So a couple writers have new editorials about taxes. Friend of a friend Steve Almond's is here. And here's one from a writer named JK Rowling. And while I've had my issues with some of her other writings, I have to say, I think she hit a home run with this one.
Here's a piece I first wrote a few years ago. It's still true, even if the glorious yet oh so dysfunctional state of California did totally sodomize our savings this year—perhaps even more so. Ah, the price we pay.
I loves me tax day.
Well, okay, not really. I hate it just like everyone else, only even more so because, well, I’m me and I feel things more passionately than anyone else alive.
(Just like everyone else.)
I’m disorganized and hate details (unless they pertain to who played what on which song on this or that precise date). And, of course, I’m poor. But not quite poor enough (and clearly not nearly rich enough) to avoid paying taxes.
But paying taxes is simply how we invest in this great nation of ours. So when I pay my taxes, I feel good(ish) because I know I’m paying for some poor kid somewhere to have a decent breakfast and then maybe I’m the one who bought him the biology book he’s going to be using. And maybe he’ll grow up and cure cancer.
If you’re to the right of me—and there aren’t many who aren’t—be happy: when you pay your taxes today (provided you aren’t too rich to ever actually pay taxes, having your accounts off-shore and all), you’re buying body armor for our brave men and women fighting in Iraq and Afghanistan. Well, strike that: no one apparently pays for that except their families. But your taxes are what built our newest aircraft carrier, which keeps these here United States of America safe from them who plot day and night to do ‘em harm. And how cool is that?

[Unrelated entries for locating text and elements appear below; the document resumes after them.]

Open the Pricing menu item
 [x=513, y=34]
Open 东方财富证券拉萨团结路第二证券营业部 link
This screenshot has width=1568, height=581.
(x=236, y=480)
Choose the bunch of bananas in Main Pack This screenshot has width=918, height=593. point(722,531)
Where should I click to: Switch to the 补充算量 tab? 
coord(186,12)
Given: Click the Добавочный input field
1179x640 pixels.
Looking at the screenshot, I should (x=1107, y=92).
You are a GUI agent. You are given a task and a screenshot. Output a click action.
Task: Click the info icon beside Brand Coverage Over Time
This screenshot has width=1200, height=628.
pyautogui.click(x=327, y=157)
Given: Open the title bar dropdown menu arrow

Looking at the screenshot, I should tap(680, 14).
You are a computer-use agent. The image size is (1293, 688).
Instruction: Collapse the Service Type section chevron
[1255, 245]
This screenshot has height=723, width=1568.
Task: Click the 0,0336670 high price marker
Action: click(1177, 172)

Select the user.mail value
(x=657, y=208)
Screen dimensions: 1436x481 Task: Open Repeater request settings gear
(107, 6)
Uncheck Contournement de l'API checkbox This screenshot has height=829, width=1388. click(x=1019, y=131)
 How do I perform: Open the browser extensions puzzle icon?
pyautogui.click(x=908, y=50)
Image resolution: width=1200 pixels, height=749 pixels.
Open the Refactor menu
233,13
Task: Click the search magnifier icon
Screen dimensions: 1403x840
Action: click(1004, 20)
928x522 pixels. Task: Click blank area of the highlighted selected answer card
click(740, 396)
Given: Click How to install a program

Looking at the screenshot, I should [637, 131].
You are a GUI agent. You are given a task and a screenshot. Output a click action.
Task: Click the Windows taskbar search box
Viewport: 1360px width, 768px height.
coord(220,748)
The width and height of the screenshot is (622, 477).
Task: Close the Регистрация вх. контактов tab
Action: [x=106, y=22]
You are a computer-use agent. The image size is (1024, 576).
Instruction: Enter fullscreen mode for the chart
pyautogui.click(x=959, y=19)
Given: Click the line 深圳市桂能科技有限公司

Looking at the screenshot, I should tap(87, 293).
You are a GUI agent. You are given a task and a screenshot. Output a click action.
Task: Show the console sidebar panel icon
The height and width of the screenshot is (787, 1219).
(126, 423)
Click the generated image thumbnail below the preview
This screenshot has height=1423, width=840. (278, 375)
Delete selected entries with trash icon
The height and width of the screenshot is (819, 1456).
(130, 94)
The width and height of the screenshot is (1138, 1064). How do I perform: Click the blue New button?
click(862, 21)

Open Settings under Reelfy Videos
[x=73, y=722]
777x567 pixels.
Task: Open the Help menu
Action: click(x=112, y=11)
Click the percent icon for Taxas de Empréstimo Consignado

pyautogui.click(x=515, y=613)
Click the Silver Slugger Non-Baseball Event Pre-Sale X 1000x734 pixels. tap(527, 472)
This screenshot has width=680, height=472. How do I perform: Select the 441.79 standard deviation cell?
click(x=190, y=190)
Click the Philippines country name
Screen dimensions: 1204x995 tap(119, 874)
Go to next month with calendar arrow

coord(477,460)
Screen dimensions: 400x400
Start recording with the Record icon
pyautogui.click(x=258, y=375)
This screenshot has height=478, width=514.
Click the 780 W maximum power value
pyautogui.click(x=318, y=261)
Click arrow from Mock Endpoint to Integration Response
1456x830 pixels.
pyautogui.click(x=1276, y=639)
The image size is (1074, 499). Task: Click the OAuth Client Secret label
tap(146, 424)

I don’t exactly like shelling out a lot of money to buy my kids shoes, as happens every other month it seems. But it needs to be done because, well, it turns out after careful examination, children need to wear things on their feet so’s they can run and jump and be let into stores and it seems socks alone aren’t always quite enough. So you buy the shoes. Because you need to. And because you love your kids enough to want them to do well, and children without shoes, studies have proven conclusively, don’t do as well as children with shoes. Also? After a while? Their feets get kinda bloody and raw. Or so I've heard. And you do it because appropriately shod with a good pair of shoes, who knows where or what those kids’ll be able to do? You do it because you love them and it's the right thing to do. Still not a lot of fun, maybe, but more more than worth it in the end.
So. Thanks to all of you out there for buying my country a pair of shoes today.